----- FRAGMENTO DE TEXTO
Totalidad dividida, totalización imposible

Podemos distinguir diferentes tipos de conflicto: micropolíticos; raciales; de género; de clase; todos internos y al mismo tiempo opuestos a la relación amo/sirviente. En estos conflictos, la autonomía y la independencia conquistadas contra la dominación siguen siendo siempre relativas, parciales, limitadas —como la propia “libertad”—, ya que estas luchas continúan desarrollándose dentro del capitalismo y su Estado.

La máquina Capital-Estado ejerce una forma global de poder, actuando como un “todo” o, más precisamente, como una totalidad dividida: “totalidad”, porque organiza el conjunto de las relaciones de poder; “dividida”, porque el conflicto es endémico, imposible de eliminar.

Esta máquina tiende constantemente a la totalización de todas las relaciones de poder, sin poder completarla nunca. La guerra representa el intento paradójico de llevar a cabo dicha totalización, porque lleva el conflicto a extremos y, al mismo tiempo, lleva también al extremo la autonomía y la independencia del proletariado, en caso de que este logre iniciar un proceso revolucionario.

La lucha puede romper con la dominación y la explotación, pero sigue atrapada en la totalidad dividida de la máquina Estado-Capital, cuyo poder sigue creciendo si no se ataca en su totalidad. Es más, en la posguerra ha logrado incluso utilizar la resistencia y el conflicto contra sí misma como motor de la dinámica interna del “todo dividido”.

La teoría crítica y los nuevos movimientos fundan su estrategia en la oposición entre multiplicidad y dualismo. El poder, dicen, sería dualista; al contrario, la multiplicación de subjetividades, la proliferación de diferencias, la creación de nuevas formas de vida bastaría, por sí solas, para hacerlo caero al menos para bastarse a sí mismas.

Pero el “todo dividido” articula siempre multiplicidad y dualismo. Organiza incesantemente una multiplicidad de divisiones (de clase, de raza, de sexo) y hace de esas mismas divisiones la condición del dualismo fundamental entre quien manda y quien obedece – entre propietarios y no propietarios.

La organización del poder es, por tanto, doble: una multiplicidad de dispositivos “amo/sirviente” y la gran división “amigo/enemigo”, que permite decidir, dar forma y actuar en la llamada “complejidad” de las relaciones de poder. Esta división global de la máquina Estado-Capital comanda y estructura todas las demás.

Las autonomías e independencias conquistadas en los conflictos de raza, género o sexo, si no logran desafiar al capitalismo en su dimensión global y totalizadora, corren el riesgo de perder intensidad y transformarse en fuerzas funcionales al propio capitalismo. La máquina Capital-Estado puede tolerar, en su interior, movimientos que no amenacen su destrucción. Pero, tarde o temprano, estos son reabsorbidos por la dominación.
----------
----- BLOQUE DE DATOS
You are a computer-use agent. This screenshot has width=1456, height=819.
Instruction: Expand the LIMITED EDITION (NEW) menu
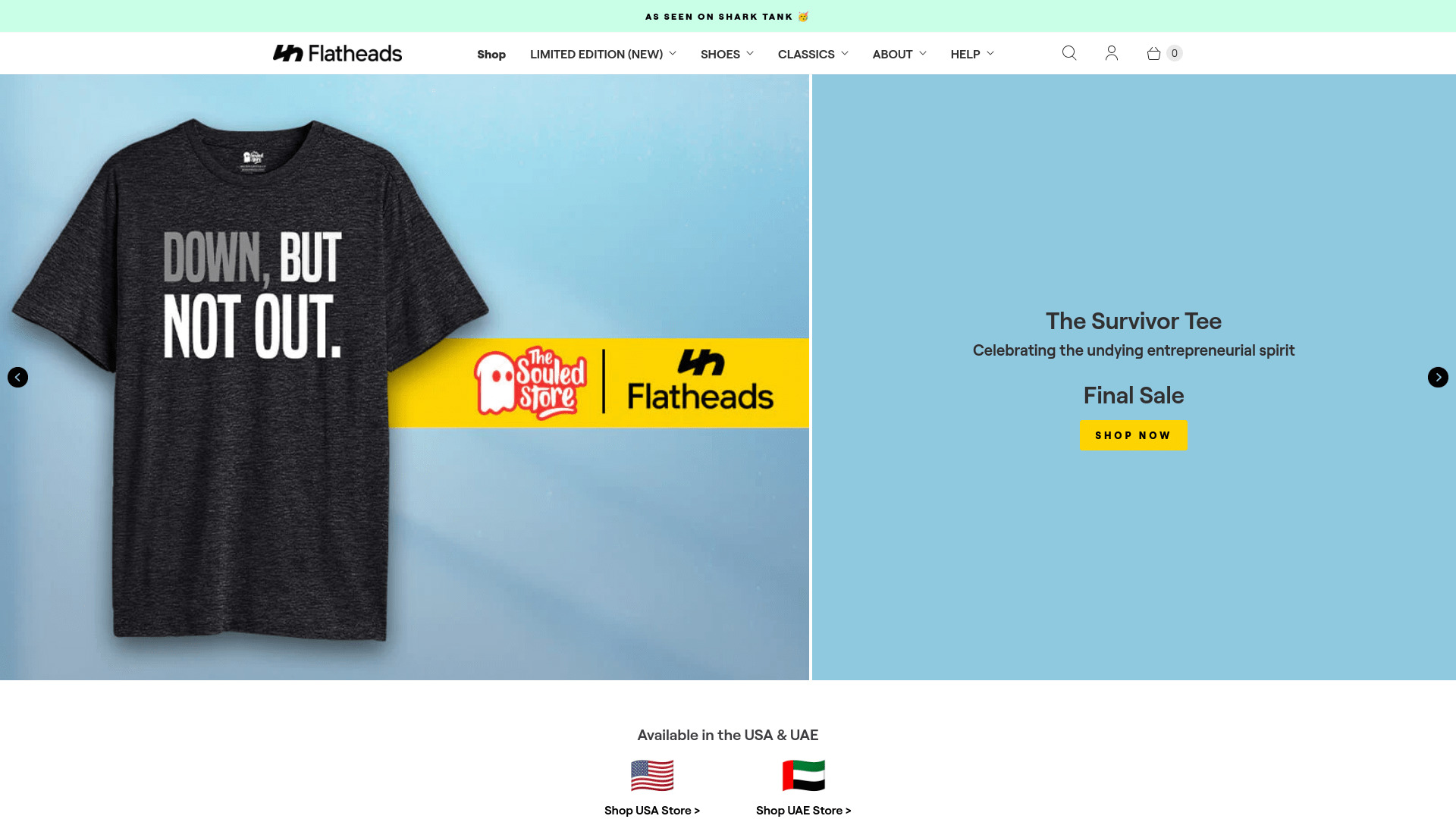pyautogui.click(x=603, y=54)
----------
## TUS TAREAS:
A. En el texto sobre la máquina Capital-Estado, ¿por qué se dice que esa totalidad es "dividida"?
B. Prosigue el texto sobre la máquina Capital-Estado a partir de su última oración.

## RESPUESTAS DEL EJERCICIO:
A. Porque el conflicto es endémico, imposible de eliminar.

B.
Tras la derrota de las revoluciones de los años sesenta y setenta, los movimientos sociales tienen dificultades para enfrentarse a la totalidad dividida del poder. Cuando lo consiguen, como en Egipto (Primavera Árabe), Chile (insurrección de 2019) o Francia (Chalecos Amarillos), son rápidamente derrotados porque carecen de una estrategia capaz de gestionar el enfrentamiento con la totalidad dividida del poder.

En todos estos casos se trató, como rezaba una pancarta durante la revuelta egipcia, de una ‘media revolución’: una revolución inconclusa, carente del ‘qué hacer’ y del ‘cómo hacer’ una vez alcanzado el punto del enfrentamiento directo.

La derrota de la revolución ha borrado, entre los dominados, la conciencia y el conocimiento del dualismo, y los movimientos políticos actuales son incapaces de reconstruirlo como eje estratégico.

Así se ha extendido un profundo miedo al dualismo, mientras que todo auténtico proceso de liberación pasa precisamente por su aceptación. Mario Tronti escribe, describiendo con precisión la condición en la que nos encontramos desde el “fin” de las revoluciones:

El miedo al dos. El uno es el en-sí tranquilizador de todo lo que existe. El tres es el punto de apoyo de la síntesis tranquilizadora de la contradicción. El dos presupone, de manera insoluble, la polaridad, la oposición, es más, la contradicción. Y siempre es un positivo y un negativo. Es en saber asumir sobre sí mismo la potencia inmanente de lo negativo, en formas elevadas, noblemente destructivas, donde se reconoce la fuerza capaz de medirse con el destino de cambiar el mundo.

El “dos” de la relación amo/sirviente (feminista, obrero o descolonial) no es de la misma naturaleza que el “dos” de la revolución. El primer “dos” dispone a todas las mujeres y personas racializadas por un lado y a todos los hombres y blancos por otro. El “dos” de la revolución, en cambio, actúa de manera diferente, dividiendo verticalmente a mujeres, hombres, personas racializadas, trabajadores, consumidores, ya que divide a los que están a favor y en contra de la destrucción de los poderes constituidos.

Organiza por su cuenta la oposición amigo/enemigo, recurriendo a mujeres, hombres, racializados, trabajadores, consumidores, pero dividiéndolos de manera diferente (según una fractura de clase) de cómo el racismo, el sexismo y la organización del trabajo los habían dividido.

Antes de ser una composición o una coordinación de las diferencias, la revolución opera una división, una radicalización, una centralización y una intensificación política de la oposición entre las fuerzas.

La “transversalidad”, concepto introducido por Félix Guattari en los años 60 —precursor de la interseccionalidad (que se limita a reproducir el concepto cincuenta años después)—, solo es eficaz si divide antes de componer (la primera parte de la acción de la transversalidad falta en Guattari, de ahí la debilidad del concepto).

Si no se encuentra esta oposición amigo/enemigo, nunca se cruzará la máquina del poder, ni la posibilidad de deshacerla.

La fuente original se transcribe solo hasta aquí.